Гвардейцы уже схватили Фотия.
- Я себя, господа, за своё падение наказал, а вы себя накажите? Я сделал себя скопцом для Царства небесного. Кто может вместить, да вместит…- говорил уводимый караулом Фотий.
- Хотел наказать себя, а наказал и дочь, и любимую женщину, - сказал Николай.
* * *
Александру опять приснилось, что душит он отца своего, Павла. Павел хрипел, вырывался из-под батистовой подушки:
- Опомнись , сынок, остановись!

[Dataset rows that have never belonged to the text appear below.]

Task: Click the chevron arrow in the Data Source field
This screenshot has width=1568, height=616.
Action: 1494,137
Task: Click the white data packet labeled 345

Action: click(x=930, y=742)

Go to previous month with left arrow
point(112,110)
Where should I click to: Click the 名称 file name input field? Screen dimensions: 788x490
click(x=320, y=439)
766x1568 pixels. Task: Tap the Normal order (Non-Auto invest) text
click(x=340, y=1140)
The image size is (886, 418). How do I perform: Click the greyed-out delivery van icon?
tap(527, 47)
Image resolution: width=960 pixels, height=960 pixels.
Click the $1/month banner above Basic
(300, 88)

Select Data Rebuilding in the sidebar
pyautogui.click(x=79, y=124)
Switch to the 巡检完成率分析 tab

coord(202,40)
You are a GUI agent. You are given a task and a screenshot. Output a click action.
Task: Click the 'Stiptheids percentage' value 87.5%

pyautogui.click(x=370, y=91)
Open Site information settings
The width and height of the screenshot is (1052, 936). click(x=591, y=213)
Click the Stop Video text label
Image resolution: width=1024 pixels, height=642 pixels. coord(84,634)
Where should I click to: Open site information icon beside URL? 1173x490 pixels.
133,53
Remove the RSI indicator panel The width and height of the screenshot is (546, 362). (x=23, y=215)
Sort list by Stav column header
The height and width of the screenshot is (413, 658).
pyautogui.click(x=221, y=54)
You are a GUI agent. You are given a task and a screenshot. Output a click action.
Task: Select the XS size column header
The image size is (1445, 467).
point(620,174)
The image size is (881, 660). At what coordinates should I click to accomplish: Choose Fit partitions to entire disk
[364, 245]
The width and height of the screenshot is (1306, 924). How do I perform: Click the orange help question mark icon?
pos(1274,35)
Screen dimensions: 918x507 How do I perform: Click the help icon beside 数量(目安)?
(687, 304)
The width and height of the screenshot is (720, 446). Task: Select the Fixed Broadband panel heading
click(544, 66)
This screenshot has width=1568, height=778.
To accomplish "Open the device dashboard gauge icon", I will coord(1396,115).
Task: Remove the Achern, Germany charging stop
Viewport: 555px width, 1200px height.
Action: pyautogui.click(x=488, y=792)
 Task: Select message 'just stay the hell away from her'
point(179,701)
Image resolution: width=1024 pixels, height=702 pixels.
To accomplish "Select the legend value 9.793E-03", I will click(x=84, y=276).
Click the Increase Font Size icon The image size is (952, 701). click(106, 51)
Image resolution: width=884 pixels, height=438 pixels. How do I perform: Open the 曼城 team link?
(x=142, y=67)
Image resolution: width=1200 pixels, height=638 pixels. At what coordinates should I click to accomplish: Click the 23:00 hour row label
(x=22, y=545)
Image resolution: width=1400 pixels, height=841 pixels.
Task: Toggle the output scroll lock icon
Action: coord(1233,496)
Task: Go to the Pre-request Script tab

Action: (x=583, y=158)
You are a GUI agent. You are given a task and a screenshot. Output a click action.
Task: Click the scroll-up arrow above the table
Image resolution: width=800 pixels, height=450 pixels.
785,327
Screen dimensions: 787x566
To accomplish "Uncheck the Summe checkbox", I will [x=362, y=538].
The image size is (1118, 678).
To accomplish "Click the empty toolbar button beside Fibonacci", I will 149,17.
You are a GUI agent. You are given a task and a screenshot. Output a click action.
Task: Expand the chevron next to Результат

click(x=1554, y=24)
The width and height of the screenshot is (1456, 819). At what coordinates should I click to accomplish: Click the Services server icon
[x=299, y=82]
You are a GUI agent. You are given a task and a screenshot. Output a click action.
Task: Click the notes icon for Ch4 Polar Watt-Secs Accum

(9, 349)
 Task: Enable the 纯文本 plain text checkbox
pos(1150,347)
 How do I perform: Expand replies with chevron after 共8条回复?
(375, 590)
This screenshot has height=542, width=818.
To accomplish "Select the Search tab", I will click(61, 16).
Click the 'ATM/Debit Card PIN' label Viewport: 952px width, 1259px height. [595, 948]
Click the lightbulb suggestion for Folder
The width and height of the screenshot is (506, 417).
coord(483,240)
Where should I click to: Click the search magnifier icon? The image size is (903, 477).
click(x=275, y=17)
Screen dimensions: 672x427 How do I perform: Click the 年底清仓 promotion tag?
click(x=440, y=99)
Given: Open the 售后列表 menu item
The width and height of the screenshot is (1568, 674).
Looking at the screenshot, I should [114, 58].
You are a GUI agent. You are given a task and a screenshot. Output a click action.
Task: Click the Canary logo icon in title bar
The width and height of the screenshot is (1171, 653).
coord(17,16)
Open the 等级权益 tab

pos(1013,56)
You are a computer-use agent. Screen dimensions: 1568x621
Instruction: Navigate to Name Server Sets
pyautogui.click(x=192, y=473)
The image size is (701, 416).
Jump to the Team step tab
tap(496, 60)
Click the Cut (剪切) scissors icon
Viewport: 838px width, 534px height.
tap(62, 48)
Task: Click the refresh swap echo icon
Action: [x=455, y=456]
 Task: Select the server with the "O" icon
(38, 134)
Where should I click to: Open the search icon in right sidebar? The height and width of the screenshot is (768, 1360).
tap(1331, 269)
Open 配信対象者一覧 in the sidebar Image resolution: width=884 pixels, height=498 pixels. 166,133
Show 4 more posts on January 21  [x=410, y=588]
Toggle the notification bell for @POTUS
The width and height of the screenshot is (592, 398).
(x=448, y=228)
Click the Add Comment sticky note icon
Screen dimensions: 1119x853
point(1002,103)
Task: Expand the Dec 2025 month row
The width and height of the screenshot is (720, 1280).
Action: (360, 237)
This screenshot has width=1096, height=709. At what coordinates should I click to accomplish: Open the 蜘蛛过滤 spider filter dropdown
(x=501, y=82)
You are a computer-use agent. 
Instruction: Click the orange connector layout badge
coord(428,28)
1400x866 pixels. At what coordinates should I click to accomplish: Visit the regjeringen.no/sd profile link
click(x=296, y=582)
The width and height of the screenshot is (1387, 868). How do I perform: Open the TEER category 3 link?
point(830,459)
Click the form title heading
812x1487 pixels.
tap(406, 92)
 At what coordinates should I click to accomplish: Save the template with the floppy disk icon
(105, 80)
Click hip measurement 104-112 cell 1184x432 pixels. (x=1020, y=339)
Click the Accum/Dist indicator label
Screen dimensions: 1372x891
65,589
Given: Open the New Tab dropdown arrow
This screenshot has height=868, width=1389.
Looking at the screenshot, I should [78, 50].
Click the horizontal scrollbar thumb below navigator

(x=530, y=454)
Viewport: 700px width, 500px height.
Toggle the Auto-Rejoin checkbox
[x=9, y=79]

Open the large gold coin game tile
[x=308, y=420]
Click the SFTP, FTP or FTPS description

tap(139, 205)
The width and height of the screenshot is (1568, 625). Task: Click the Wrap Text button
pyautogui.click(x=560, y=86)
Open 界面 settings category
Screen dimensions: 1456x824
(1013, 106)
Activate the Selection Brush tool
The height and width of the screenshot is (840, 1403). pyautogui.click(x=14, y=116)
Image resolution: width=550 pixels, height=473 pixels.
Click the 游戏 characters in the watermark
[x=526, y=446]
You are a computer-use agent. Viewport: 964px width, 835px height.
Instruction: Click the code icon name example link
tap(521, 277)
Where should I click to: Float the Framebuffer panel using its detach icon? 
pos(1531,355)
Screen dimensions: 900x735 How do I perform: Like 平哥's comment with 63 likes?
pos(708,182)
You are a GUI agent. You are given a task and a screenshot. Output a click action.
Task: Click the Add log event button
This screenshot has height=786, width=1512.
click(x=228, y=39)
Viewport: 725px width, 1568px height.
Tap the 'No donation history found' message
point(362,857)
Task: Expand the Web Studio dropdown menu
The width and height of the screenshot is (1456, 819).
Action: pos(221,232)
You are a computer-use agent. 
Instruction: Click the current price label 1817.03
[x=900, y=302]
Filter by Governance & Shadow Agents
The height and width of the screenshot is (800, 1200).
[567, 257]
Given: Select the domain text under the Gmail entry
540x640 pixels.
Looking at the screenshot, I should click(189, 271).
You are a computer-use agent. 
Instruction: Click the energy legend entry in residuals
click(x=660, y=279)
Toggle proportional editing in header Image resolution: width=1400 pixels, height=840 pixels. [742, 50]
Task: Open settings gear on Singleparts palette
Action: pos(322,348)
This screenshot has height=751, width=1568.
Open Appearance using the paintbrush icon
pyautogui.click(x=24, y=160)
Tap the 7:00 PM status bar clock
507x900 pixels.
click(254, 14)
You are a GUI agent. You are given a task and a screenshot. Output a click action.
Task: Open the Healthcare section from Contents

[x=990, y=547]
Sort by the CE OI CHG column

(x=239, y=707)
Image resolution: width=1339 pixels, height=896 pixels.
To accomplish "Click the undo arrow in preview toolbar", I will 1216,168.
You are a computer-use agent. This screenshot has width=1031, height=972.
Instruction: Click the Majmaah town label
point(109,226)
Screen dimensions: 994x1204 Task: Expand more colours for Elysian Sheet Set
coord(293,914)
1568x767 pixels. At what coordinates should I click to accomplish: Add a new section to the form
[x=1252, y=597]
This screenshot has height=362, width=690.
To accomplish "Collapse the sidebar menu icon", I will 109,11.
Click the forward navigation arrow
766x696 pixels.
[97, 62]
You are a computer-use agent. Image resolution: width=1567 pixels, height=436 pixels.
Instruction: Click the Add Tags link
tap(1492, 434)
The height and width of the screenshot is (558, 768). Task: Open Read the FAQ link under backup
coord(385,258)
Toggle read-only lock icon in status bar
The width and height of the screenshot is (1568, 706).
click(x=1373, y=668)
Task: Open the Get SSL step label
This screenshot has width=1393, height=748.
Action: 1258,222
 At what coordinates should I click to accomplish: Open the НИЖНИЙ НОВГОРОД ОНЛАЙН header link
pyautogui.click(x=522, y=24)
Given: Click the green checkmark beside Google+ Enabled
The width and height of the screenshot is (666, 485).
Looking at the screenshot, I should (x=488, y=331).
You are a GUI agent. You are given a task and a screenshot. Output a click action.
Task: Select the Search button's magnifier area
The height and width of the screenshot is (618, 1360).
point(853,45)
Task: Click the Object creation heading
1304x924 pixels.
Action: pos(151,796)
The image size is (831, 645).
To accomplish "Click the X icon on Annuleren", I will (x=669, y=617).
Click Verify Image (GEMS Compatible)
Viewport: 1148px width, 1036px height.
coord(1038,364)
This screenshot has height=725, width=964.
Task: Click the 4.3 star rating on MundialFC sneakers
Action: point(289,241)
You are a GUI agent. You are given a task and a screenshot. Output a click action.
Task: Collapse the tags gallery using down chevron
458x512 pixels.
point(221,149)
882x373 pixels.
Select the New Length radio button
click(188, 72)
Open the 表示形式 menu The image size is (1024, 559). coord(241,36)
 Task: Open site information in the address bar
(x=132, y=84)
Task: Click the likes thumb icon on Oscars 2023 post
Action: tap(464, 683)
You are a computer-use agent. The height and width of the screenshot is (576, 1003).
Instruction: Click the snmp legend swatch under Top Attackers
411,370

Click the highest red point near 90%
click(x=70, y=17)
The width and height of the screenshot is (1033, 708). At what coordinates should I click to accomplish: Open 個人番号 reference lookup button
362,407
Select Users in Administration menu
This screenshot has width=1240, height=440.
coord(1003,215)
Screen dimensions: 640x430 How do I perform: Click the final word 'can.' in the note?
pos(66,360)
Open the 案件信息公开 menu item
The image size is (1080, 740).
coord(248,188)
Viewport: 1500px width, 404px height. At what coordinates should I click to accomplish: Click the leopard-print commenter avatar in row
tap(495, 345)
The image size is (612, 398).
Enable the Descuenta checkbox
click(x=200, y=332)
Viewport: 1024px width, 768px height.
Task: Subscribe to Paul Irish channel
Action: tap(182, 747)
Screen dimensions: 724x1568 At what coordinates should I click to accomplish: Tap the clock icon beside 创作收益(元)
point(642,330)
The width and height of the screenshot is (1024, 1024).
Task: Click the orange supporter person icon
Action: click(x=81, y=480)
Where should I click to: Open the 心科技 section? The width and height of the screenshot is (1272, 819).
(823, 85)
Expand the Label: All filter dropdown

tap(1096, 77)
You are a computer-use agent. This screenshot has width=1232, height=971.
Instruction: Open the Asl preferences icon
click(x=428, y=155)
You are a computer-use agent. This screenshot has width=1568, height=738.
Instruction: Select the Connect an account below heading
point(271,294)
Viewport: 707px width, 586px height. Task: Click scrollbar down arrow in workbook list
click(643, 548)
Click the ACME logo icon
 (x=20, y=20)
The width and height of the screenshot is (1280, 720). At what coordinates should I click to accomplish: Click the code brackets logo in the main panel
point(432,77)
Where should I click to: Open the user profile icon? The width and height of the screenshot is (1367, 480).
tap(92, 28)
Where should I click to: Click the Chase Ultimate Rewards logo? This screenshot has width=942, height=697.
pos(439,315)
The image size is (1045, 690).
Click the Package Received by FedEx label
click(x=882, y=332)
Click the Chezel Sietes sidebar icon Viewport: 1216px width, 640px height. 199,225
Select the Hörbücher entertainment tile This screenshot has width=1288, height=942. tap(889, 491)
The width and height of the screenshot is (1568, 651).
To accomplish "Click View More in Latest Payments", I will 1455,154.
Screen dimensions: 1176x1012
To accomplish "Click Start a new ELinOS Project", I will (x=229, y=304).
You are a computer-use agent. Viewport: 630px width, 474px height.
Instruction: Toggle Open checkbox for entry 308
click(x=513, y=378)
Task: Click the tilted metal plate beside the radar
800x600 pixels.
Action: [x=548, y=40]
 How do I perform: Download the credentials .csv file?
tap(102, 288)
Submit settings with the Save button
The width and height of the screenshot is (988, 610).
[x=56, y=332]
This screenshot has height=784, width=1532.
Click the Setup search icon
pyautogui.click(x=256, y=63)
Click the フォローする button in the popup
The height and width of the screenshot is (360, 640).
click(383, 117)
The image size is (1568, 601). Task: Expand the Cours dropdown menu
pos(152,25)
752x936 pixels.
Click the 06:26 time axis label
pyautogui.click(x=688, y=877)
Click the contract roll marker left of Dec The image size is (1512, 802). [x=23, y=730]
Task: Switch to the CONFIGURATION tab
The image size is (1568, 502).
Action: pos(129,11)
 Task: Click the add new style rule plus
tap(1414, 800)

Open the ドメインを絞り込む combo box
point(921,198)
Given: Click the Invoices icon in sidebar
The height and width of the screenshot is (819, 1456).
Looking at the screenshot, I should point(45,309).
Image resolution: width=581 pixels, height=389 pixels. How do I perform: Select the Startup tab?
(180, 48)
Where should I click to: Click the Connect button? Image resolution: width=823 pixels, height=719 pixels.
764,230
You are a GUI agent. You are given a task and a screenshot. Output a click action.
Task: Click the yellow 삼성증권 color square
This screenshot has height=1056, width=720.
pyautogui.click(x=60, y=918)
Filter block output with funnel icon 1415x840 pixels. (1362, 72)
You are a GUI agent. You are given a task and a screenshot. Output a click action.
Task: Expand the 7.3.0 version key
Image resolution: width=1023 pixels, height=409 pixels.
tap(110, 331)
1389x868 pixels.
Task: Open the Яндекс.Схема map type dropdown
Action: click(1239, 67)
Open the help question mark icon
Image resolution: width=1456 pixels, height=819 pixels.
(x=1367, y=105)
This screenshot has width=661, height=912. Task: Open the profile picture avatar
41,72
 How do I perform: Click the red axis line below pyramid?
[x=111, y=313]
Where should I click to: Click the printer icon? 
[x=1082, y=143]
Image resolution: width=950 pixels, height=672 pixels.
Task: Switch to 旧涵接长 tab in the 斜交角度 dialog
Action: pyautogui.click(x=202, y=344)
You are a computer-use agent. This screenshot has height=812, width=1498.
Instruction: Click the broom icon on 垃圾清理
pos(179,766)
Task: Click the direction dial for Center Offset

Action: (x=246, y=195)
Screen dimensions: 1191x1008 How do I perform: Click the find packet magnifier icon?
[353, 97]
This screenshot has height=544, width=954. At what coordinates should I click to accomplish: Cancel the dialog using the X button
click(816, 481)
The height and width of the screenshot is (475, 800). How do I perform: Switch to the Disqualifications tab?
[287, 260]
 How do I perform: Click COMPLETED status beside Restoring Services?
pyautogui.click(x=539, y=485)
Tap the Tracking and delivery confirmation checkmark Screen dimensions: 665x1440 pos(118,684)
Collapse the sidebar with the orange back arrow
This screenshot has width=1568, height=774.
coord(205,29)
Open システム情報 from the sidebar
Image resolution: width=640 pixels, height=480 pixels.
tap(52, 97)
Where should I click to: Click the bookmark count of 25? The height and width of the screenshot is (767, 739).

За что?!
- А не помнишь, отец, как за три дня до убийства твоего, отдал ты приказ арестовать и сослать меня, единокровного сына и наследника твоего, вместе с женой Lise навечно в Шлиссельбургскую крепость…
- Знал я о заговоре, предотвратить пытался…
- Но не успел…
- Либо ты, либо я…
- Умри, отец…
- Сы-нок!..
* * *
В ужасе, в липком поту, Александр проснулся. Он лежал, разметавшись, в царской опочивальне на широченной кровати под голубым балдахином с вышитыми на нём облаками, солнцем, луной и звёздами.
Александр позвонил в колокольчик. Вошёл сонный долговязый камердинер с ничего не выражающим лицом.
- Одеться!.. В цивильное, - приказал Александр.
Камердинер побежал за фраком. Бесшумно, как тень. вошёл Аракчеев.
- Государь. Дело спешное. Против вас зреет заговор. У меня записка Бенкендорфа о тайном обществе…
Вошёл с фраком лакей. Замахав на него руками, Аракчеев выхватил у него фрак и начал помогать царю одеваться:
- Донос подробнейший, вся история тайного общества; его зарождение, развитие, разделение на две управы, Северную – в Петербурге, и Южную – в Тульчине, Василькове, Каменке; имена директоров и главных членов; цели: у Северных – ограничение монархии, у Южных – республика; способы действия : у одних – тайная проповедь. У других – военный бунт и революция с цареубийством…- торопливо говорил Аракчеев. Александр раздражённо, молча, движением, перебил его и широкими шагами пошёл по коридорам дворца:
- Не мне их судить и казнить: я сам разделял и поощрял некогда все эти мысли. Я сам больше всех виноват! Я – отец, они – дети. И казнь заговорщиков, будет не казнь, а убийство детей. Отцеубийством начал, детоубийством закончу!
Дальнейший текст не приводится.